* [Problem details]: Locate each line below that contains the string "Task", with case counting, and copy those lines out in full.

* [Raw records]:
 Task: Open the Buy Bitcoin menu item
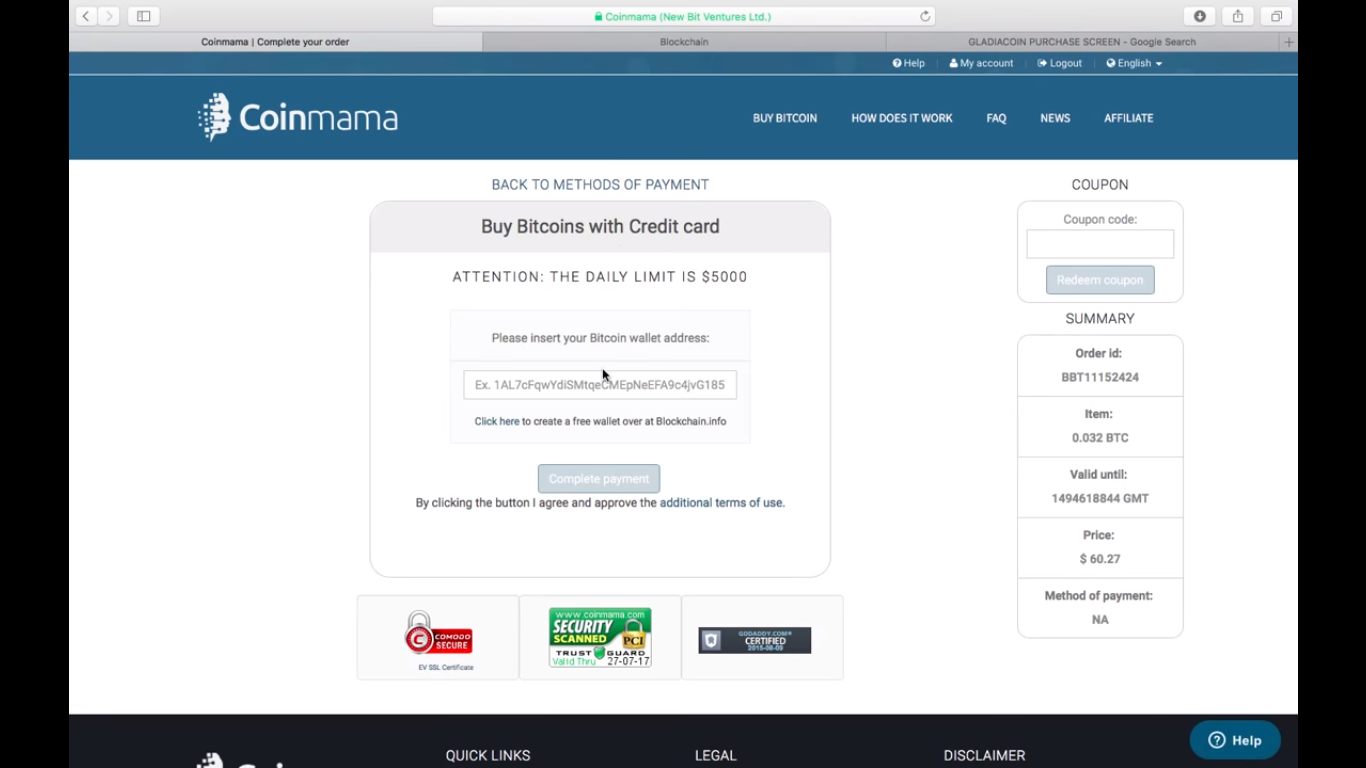[785, 118]
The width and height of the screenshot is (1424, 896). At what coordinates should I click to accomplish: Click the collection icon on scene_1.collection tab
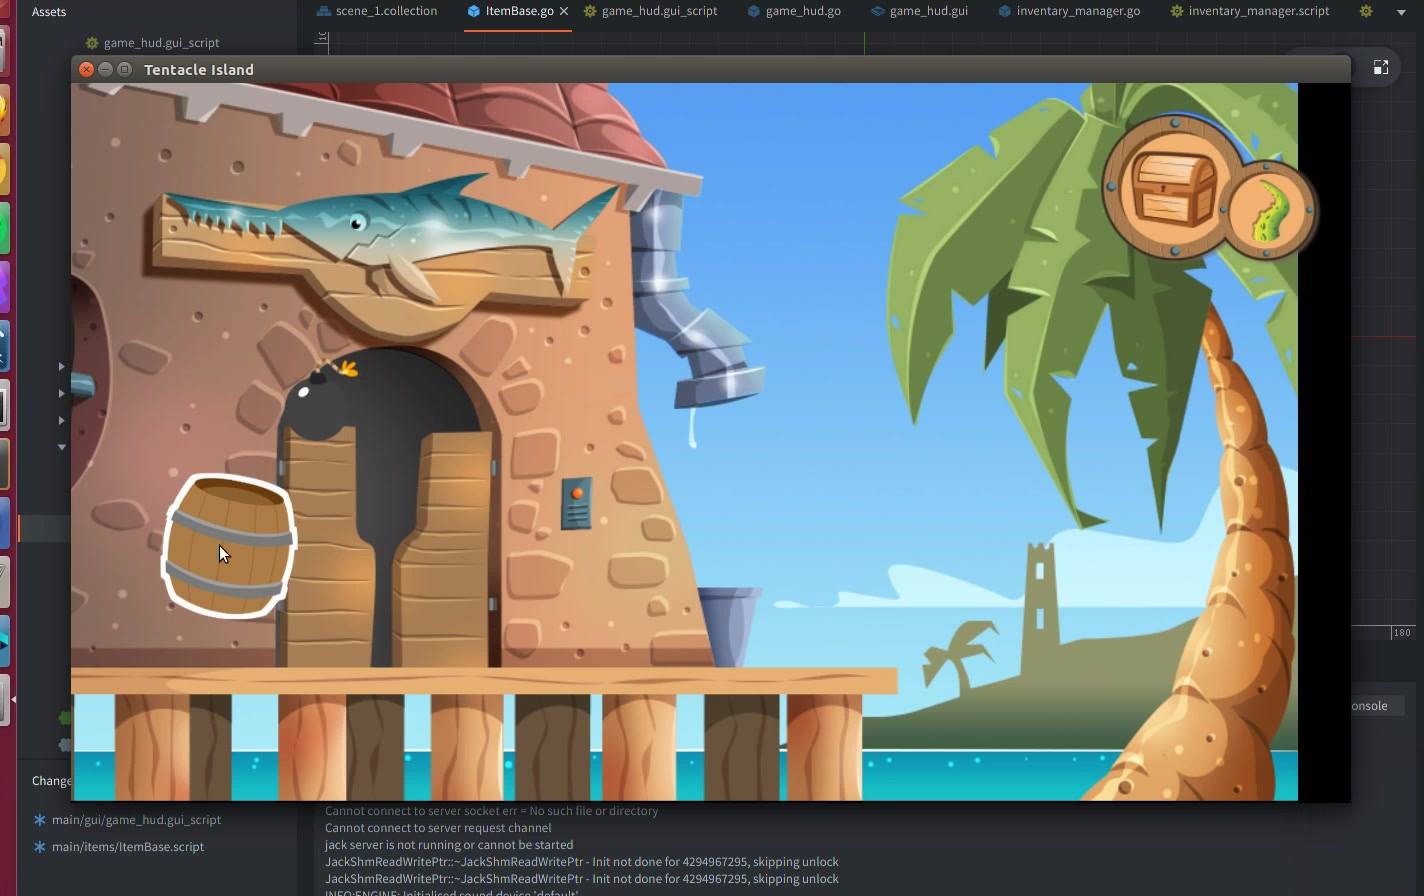pyautogui.click(x=322, y=11)
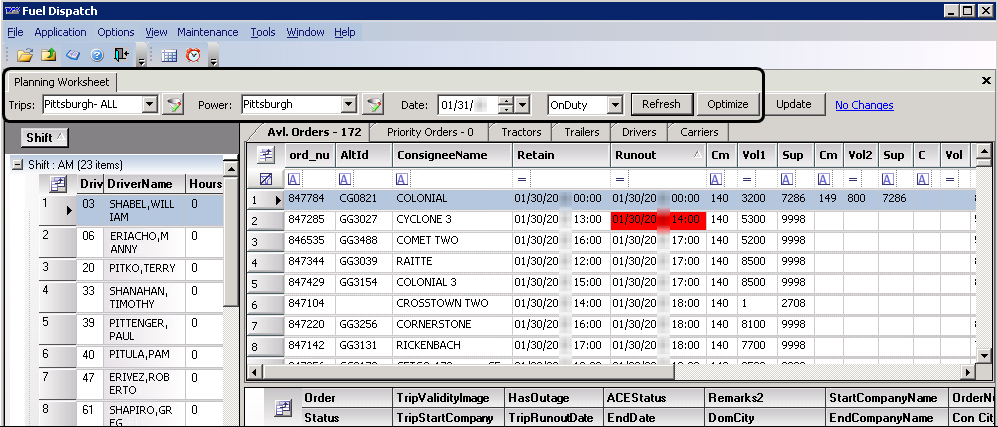Click the driver grid column chooser icon
Image resolution: width=998 pixels, height=427 pixels.
(x=58, y=184)
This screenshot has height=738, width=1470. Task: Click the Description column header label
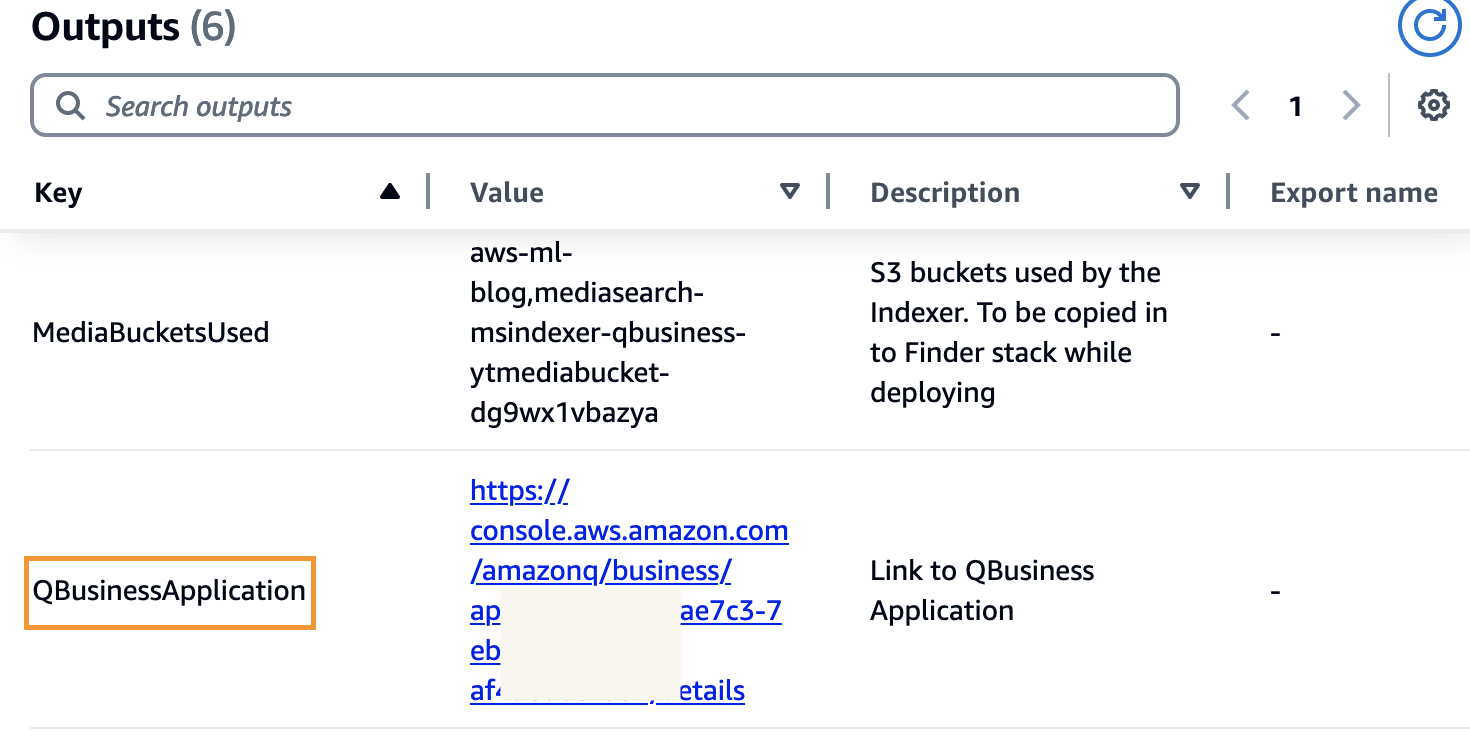(945, 192)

* [Problem solution]:
 Task: Open the Buy Bitcoin menu item
This screenshot has height=738, width=1470. Task: Click the Description column header label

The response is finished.